Selon les résultats de cette étude, le trille alvéolaire est perçu comme dentelé/rugueux par des locuteurs de langues différentes. Les chercheurs pensent que cette association pourrait être plus universelle que le célèbre effet bouba/kiki.
Référence : A. Ćwiek, R. Anselme, D. Dediu, S. Fuchs, S. Kawahara, G. E. Oh, J. Paul, M. Perlman, C. Petrone, S. Reiter, R. Ridouane, J. Zeller, B. Winter. The Alveolar Trill Is Perceived as Jagged/Rough by Speakers of Different Languages. J. Acoust. Soc. Am. 156, 3468–3479 (2024)
Lien vers l’article en texte intégral : https://pubs.aip.org/asa/jasa/article/156/5/3468/3321514/The-alveolar-trill-is-perceived-as-jagged-rough-by
Résumé :
La recherche typologique montre que dans toutes les langues, les sons [r] trillés sont plus fréquents dans les adjectifs décrivant des surfaces rugueuses que des surfaces lisses. Dans cette étude, cette recherche lexicale est complétée par une expérience avec des locuteurs de 28 langues différentes appartenant à 12 familles différentes. On a présenté aux participants des images d'une ligne dentelée et d'une ligne droite et ils ont imaginé passer leur doigt le long de chacune d'entre elles. On leur a ensuite présenté un trille alvéolaire [r] et une approximation alvéolaire [l], puis ils ont fait correspondre chaque son à l'une des lignes. Les participants ont montré une forte tendance à faire correspondre [r] à la ligne dentelée et [l] à la ligne droite, de manière encore plus cohérente que dans une étude interculturelle comparable concernant l'effet bouba/kiki.
La tendance est la plus forte pour la correspondance entre [r] et la ligne irrégulière, mais elle est également très forte pour la correspondance entre [l] et la ligne droite. Bien que cet effet ait été constaté avec des locuteurs de langues ayant des réalisations phonétiques différentes du son rhotique, il était plus faible lorsque le [r] trillé était la variante principale. Cela suggère que lorsqu'un son est utilisé phonologiquement pour créer des contrastes de sens systémiques, son potentiel iconique peut devenir plus limité.
Ces résultats élargissent notre compréhension des correspondances iconiques intermodales, en mettant en évidence des connexions profondément enracinées entre la perception auditive et le toucher/la vision.

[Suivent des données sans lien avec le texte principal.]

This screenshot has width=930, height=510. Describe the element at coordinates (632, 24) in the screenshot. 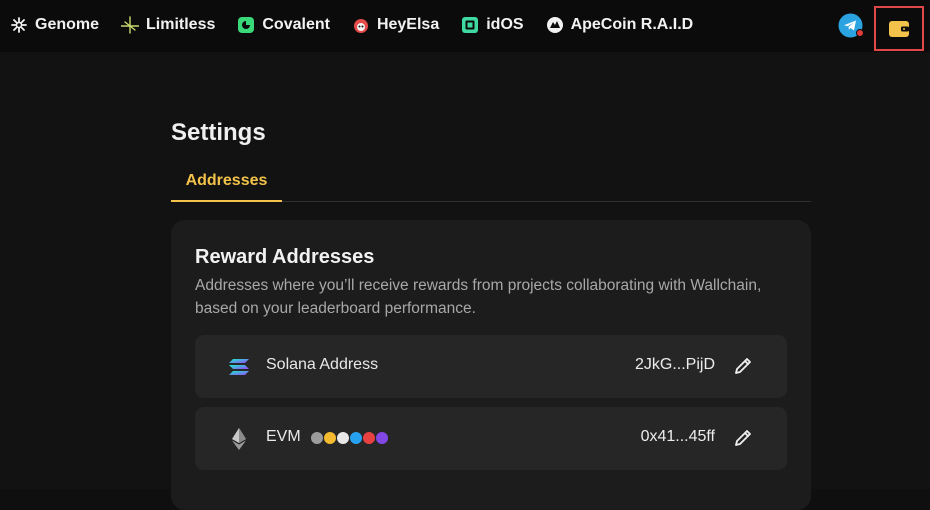

I see `nav-item-label: ApeCoin R.A.I.D` at that location.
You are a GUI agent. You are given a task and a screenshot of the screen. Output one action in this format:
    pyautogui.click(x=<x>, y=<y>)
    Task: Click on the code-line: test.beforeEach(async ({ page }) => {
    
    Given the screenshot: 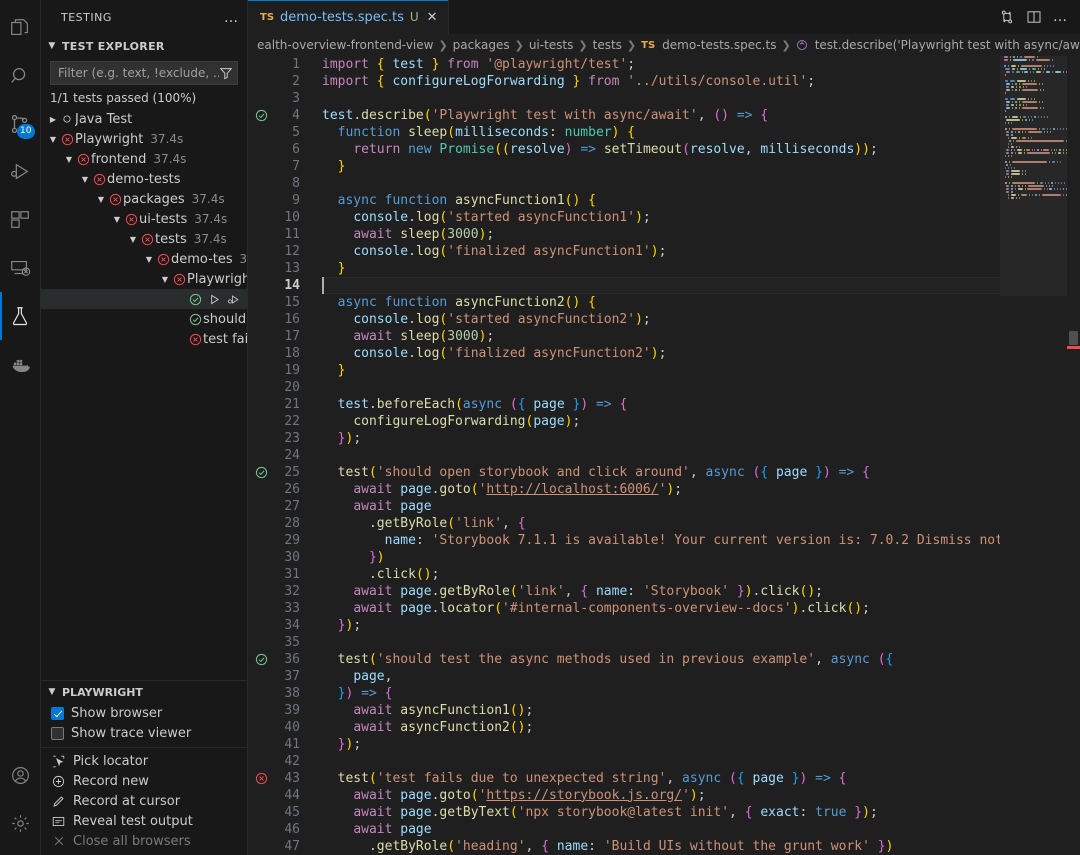 What is the action you would take?
    pyautogui.click(x=701, y=404)
    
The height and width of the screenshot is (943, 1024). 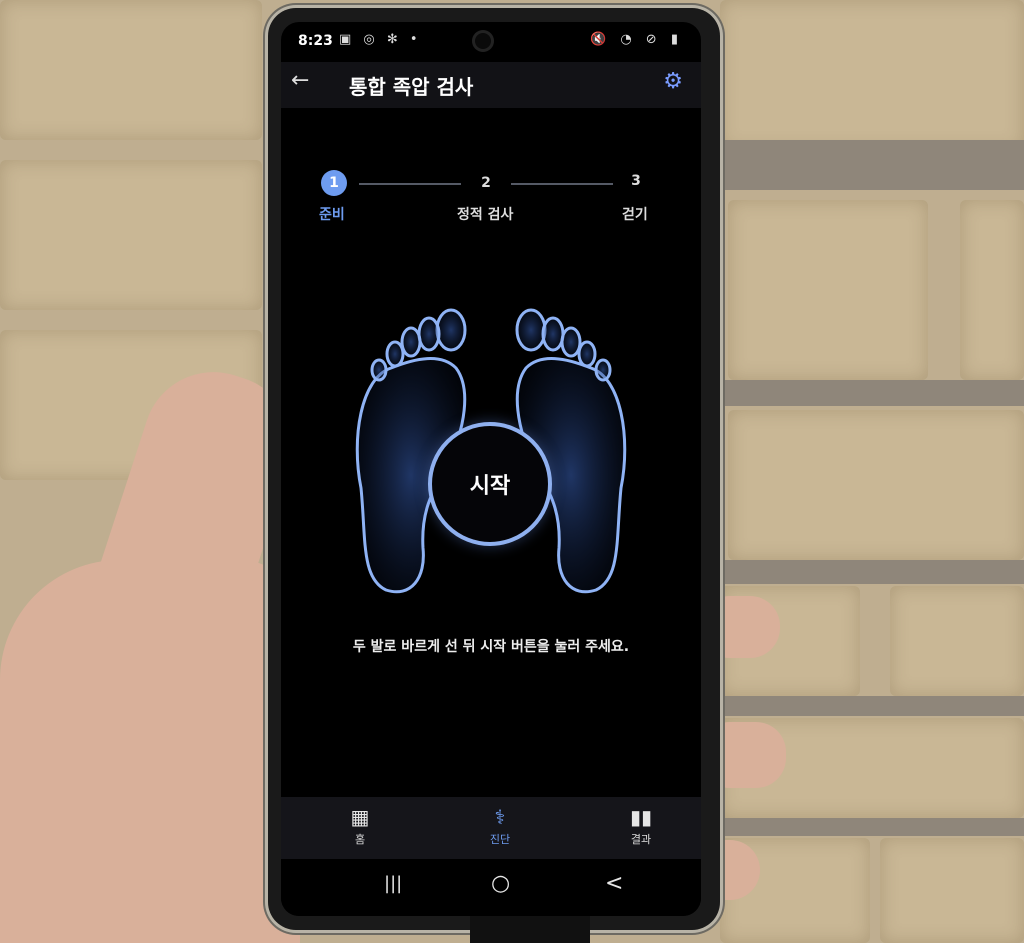 I want to click on nav-label-results: 결과, so click(x=641, y=840).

Légende de l'illustration : Fig. 1 The oscillograms and spectrograms for the recording of (a) the alveolar trill [r] and (b) the alveolar lateral approximant [l]. The superimposed red line is the intensity curve with a range between 55 and 85 dB. The jagged line (c) and the flat line (d) were the corresponding visual stimuli presented to participants in the experiment.